- Texto de origen

▼

Sabía lo que me esperaba. La rutina consistía en juegos, sus  programas infantiles y las películas preferidas: en Nexflix, Youtube y el canal de Cable TV 279. Recibí instrucciones específicas de parte de sus padres sobre su  alimentación, gustos, horarios para comer, dormir, llevarlo en las mañanas a la escuelita maternal, recogerlo en las tardes, cuidados, atenciones, protección, alertas…Y uno que otro paseíto improvisado para entretenernos.

Igualmente quedaron al alcance números telefónicos en caso de emergencia, notitas escritas colocadas en diversos lugares a manera de recordatorios, que incluían la hora adecuada para nuestra comunicación a través de Facetime para mantener contacto con el niño. Y a todo esto, ¡claro!, sin perder de vista la ubicación  del bobo y la frisa que iban recorriendo la casa, según la necesidad del bebé.

La estructura del sistema de organización del hogar facilitó el manejo de la encomienda y hasta el racionamiento a causa de la sequía resultó llevadero. Sin embargo, enfrentarme a algún episodio en el que mi nieto llorara porque extrañaba a sus padres…a su mamá, me causaba gran ansiedad. Con ese miedo y siempre a la expectativa yo misma saboteaba mis nervios y tranquilidad en el día y la noche.

helda con mama

Mamá…

Tenía poco más de  cuatro años cuando un fulminante derrame cerebral llevó a mi padre al hospital y lo mantuvo al filo de la muerte. Mi madre, 20 años menor, se vio obligada a buscar quién se encargara de mí por algún tiempo incierto. Recuerdo como si fuera hoy, cuando mi mamá y mi hermano de 18 años me llevaban en el carro de camino a la casa de mi tío paterno, Evaristo, quien para entonces tendría poco más de 60 años. Unos cuantos menor que mi papá.

En mi memoria no guardo imágenes o expresiones de mami aquella tarde durante la travesía hacia el sector de Condado. Pero por el contrario, mi hermano me iba llenando mi inocente cabecita de musarañas. Me contaba que en la casa adónde me llevarían de paseo, había muchos juguetes, un patio lleno de animalitos y un jardín bien lindo con muchas flores.

No existen memorias de la despedida ni de cómo transcurrió aquella primera y trágica noche oscura sin el regazo y la cálida presencia de mi mamá. Pero sí tengo presente en mi memoria un jardín vacío y desierto al que salía todas las mañanas que pasé en esa casa, con la esperanza de ver cumplida la falsa promesa que me hizo mi hermano.

▲

- Ejercicios por hacer
a. Imprime todo el relato familiar desde "La estructura del" hasta "y la noche.".
b. En el relato familiar, ¿cómo se llamaba el tío paterno a cuya casa llevaron a quien narra?
c. Retoma el relato familiar justo después de la última frase y escribe cómo sigue.
Los datos no tienen nada que ver con esto.

- Entradas guardadas

▼

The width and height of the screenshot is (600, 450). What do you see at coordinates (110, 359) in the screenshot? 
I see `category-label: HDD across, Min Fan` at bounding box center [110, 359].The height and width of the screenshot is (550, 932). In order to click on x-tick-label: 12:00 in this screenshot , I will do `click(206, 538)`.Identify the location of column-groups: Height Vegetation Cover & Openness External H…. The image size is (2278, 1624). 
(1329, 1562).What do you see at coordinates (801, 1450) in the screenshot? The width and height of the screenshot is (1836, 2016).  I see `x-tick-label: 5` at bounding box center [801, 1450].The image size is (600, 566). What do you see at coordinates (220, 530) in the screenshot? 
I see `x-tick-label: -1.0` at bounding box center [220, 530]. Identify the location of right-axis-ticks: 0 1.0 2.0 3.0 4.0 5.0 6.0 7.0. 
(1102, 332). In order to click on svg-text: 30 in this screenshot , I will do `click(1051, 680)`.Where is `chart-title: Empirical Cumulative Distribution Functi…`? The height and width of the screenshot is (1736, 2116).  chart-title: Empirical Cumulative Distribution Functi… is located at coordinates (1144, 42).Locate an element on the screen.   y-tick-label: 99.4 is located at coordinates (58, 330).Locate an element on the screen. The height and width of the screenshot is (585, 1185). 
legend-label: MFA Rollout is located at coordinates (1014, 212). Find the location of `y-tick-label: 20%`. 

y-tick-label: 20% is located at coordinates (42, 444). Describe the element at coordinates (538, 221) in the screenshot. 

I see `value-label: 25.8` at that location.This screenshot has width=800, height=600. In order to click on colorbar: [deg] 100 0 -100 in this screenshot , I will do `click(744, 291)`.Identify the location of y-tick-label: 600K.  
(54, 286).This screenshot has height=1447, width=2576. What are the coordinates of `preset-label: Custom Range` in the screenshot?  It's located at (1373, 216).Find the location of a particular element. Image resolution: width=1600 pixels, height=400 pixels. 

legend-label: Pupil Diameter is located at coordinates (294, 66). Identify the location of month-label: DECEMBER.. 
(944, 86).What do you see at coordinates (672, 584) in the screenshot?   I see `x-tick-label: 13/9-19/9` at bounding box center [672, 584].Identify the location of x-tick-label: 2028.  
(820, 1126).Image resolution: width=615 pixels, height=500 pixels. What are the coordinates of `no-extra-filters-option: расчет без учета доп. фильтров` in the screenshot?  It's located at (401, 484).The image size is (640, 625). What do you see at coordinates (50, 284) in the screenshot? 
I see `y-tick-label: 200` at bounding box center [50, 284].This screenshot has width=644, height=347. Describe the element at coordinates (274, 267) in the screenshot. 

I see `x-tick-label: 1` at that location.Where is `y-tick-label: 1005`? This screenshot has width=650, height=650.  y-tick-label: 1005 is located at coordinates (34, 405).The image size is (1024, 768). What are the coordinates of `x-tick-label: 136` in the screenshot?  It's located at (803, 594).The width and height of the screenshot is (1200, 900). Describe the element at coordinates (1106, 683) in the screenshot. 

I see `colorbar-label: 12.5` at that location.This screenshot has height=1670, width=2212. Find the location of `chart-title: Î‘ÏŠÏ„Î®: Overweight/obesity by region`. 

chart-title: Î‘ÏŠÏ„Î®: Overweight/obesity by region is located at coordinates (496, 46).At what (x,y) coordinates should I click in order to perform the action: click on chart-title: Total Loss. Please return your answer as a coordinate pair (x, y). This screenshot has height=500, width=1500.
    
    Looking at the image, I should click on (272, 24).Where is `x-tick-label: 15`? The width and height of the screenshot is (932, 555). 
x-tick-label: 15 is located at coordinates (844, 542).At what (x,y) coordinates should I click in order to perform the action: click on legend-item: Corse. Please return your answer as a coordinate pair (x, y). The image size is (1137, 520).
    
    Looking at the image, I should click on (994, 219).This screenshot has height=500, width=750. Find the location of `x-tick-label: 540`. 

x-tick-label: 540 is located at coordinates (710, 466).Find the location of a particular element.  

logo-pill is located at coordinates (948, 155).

▲

- Resultados por ejercicio
a.
La estructura del sistema de organización del hogar facilitó el manejo de la encomienda y hasta el racionamiento a causa de la sequía resultó llevadero. Sin embargo, enfrentarme a algún episodio en el que mi nieto llorara porque extrañaba a sus padres…a su mamá, me causaba gran ansiedad. Con ese miedo y siempre a la expectativa yo misma saboteaba mis nervios y tranquilidad en el día y la noche.

b. Evaristo.

c.
Desterrada y abandonada, me recuerdo llorando largo y tendido abrazada a mi almohadita, sentada en la escalera que iba a la segunda planta de la residencia. Todos los días a las 6:00 de la tarde recibía una llamada de mi mamá desde el hospital. Ahogada en llanto le suplicaba que me buscara y ella, llorosa, me aseguraba que sería pronto. Pero aquella agonía se extendería por otras dos semanas de eternidad porque mi tía política ya no quiso asumir por más tiempo la responsabilidad que yo le representaba.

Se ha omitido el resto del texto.